#### Data for processing ####

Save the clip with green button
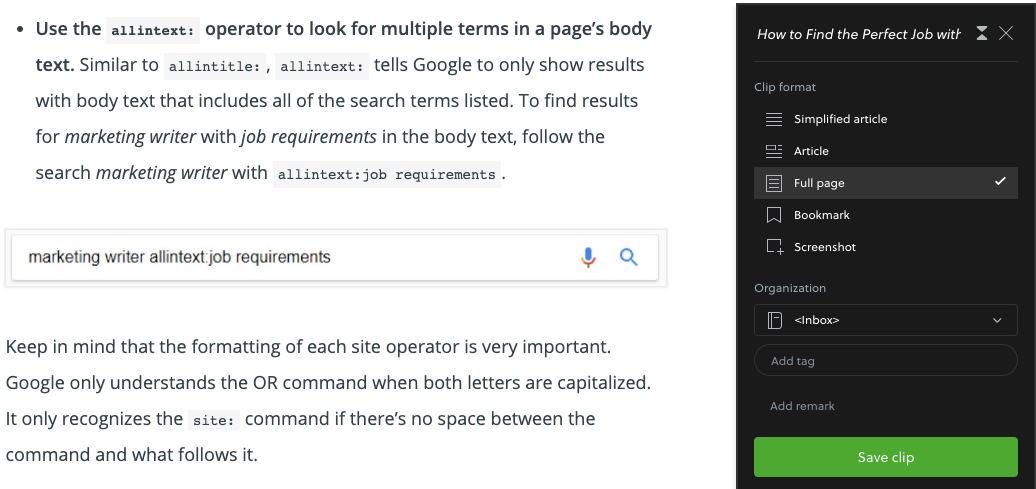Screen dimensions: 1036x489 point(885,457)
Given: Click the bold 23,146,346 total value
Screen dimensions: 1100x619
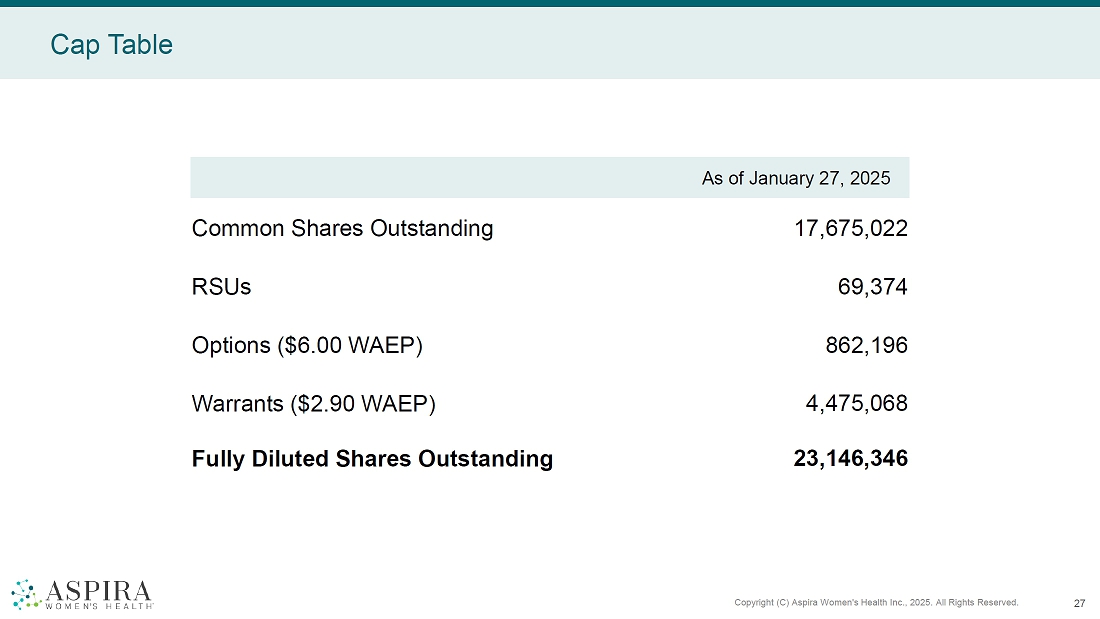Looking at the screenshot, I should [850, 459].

####

### Prompt
Although the records above contain pictures, output every line exactly and leave the pictures out.

### Response for this exercise
Save the clip with green button
Screen dimensions: 1036x489 point(885,457)
Given: Click the bold 23,146,346 total value
Screen dimensions: 1100x619
Looking at the screenshot, I should [850, 459].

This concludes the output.